◆ Exercise brief: Find and copy every line in the records that includes the string "filter".

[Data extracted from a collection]
━━━━━━━━

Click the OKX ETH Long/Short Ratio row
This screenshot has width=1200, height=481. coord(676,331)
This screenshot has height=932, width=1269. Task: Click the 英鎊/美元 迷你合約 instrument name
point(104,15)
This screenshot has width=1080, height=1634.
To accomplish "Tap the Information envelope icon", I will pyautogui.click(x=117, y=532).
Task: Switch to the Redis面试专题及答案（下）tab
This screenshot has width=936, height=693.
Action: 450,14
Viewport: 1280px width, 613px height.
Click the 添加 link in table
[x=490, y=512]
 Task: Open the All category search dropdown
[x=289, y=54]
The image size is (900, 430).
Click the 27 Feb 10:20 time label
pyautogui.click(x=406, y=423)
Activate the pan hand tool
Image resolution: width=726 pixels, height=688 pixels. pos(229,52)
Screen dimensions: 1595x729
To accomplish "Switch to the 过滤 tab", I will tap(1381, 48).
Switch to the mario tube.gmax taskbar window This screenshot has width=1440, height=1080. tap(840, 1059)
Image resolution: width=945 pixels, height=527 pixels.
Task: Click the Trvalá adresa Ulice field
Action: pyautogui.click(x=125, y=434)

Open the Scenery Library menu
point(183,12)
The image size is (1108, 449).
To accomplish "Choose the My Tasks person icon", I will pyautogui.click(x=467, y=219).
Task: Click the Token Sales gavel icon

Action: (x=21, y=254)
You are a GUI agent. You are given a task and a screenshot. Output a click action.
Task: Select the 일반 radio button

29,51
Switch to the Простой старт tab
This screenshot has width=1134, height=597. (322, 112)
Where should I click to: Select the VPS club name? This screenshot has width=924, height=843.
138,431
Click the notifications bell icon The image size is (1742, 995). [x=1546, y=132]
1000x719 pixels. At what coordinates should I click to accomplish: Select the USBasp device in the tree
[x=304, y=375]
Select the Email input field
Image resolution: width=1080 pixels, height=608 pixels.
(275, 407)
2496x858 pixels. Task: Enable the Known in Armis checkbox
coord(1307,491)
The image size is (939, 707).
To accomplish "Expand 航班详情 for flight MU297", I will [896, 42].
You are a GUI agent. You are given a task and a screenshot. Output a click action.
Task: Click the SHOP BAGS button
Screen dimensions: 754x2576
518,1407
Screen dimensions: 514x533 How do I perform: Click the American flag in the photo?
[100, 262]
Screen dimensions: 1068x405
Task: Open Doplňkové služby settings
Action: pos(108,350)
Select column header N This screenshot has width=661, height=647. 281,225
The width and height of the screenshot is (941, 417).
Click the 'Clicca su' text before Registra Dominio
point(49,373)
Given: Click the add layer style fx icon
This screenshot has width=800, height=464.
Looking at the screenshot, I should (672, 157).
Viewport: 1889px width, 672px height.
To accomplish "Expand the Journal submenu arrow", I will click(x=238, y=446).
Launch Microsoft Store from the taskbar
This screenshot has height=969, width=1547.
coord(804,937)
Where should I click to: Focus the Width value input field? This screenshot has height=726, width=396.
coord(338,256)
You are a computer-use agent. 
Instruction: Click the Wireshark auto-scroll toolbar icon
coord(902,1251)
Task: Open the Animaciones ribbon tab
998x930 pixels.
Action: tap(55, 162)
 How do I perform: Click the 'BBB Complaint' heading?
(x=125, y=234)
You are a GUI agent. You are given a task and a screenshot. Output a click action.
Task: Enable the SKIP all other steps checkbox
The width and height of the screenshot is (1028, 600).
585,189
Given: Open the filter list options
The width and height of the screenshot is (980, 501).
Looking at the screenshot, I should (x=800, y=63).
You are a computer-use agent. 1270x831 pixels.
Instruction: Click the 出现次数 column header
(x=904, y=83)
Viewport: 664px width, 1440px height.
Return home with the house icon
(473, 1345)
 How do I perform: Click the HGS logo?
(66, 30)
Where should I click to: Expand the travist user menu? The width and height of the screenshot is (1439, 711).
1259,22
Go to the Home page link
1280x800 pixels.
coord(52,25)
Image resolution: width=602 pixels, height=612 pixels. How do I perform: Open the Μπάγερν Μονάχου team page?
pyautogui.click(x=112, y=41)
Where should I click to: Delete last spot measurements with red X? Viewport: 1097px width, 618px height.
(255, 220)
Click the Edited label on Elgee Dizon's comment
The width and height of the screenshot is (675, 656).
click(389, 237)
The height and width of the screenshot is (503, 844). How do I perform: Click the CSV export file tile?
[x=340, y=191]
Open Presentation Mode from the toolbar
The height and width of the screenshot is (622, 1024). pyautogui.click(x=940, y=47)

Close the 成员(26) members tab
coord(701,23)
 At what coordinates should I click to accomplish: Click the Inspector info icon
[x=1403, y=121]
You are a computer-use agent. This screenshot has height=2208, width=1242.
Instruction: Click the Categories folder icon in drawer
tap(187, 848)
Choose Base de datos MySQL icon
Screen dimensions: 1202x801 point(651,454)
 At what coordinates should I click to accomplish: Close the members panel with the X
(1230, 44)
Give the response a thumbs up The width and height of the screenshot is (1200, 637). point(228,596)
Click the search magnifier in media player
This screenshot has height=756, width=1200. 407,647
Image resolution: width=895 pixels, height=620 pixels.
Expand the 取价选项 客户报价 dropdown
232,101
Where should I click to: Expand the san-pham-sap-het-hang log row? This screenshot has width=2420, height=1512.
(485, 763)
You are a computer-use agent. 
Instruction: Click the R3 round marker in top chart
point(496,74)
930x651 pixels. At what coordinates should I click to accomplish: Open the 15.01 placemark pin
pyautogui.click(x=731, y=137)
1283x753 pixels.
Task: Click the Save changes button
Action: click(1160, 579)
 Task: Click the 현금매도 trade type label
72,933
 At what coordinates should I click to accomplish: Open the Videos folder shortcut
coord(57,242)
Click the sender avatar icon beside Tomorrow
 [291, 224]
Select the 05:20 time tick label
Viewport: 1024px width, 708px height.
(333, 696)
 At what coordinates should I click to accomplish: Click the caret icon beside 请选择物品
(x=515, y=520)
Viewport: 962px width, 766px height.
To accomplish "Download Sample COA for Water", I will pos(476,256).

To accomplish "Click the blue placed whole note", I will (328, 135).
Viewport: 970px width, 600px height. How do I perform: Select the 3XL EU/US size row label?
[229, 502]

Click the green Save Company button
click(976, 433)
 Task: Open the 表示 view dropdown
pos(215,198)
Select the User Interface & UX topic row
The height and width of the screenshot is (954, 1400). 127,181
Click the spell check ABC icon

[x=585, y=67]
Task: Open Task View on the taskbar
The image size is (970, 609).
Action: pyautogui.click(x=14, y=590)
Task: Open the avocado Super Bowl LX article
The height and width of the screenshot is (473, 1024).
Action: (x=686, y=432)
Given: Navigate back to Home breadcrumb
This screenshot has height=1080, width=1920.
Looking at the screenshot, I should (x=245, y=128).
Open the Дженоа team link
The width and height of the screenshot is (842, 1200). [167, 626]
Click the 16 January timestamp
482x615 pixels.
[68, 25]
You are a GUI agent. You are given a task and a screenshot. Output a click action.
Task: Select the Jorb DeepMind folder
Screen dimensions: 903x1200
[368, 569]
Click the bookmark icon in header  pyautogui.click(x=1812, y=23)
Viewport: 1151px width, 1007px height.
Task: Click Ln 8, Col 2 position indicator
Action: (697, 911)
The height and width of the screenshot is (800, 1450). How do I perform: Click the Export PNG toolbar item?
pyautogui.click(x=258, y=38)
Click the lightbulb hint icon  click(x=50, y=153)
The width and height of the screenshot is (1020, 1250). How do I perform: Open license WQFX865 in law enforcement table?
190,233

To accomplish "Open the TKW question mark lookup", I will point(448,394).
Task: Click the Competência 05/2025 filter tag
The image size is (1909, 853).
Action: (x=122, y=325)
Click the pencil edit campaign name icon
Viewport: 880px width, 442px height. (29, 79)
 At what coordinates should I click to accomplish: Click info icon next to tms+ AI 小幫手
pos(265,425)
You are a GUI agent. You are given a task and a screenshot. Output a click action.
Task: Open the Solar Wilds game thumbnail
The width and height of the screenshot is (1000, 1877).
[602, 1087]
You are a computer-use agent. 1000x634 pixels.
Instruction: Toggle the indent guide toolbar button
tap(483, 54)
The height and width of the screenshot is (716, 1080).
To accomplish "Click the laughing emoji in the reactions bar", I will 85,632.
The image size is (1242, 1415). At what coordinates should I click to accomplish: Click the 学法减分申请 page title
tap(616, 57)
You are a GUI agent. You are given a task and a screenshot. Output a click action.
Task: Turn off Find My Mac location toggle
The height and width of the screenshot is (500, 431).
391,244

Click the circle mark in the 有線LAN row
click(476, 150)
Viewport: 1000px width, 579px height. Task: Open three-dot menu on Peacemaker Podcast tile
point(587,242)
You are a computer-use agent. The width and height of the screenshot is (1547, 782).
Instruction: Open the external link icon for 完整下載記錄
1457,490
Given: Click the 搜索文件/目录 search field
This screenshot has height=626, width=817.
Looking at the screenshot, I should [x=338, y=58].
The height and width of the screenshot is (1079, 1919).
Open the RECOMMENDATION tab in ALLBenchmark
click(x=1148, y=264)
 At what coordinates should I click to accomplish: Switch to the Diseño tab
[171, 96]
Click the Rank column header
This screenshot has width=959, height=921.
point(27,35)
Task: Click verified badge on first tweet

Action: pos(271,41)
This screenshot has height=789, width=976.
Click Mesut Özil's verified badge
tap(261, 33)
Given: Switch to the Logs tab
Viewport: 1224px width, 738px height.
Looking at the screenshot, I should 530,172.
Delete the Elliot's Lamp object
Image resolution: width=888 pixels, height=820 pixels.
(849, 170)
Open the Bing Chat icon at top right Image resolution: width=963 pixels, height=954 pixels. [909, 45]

━━━━━━━━

◆ Solution:
Given: Open the filter list options
Task: Click the Competência 05/2025 filter tag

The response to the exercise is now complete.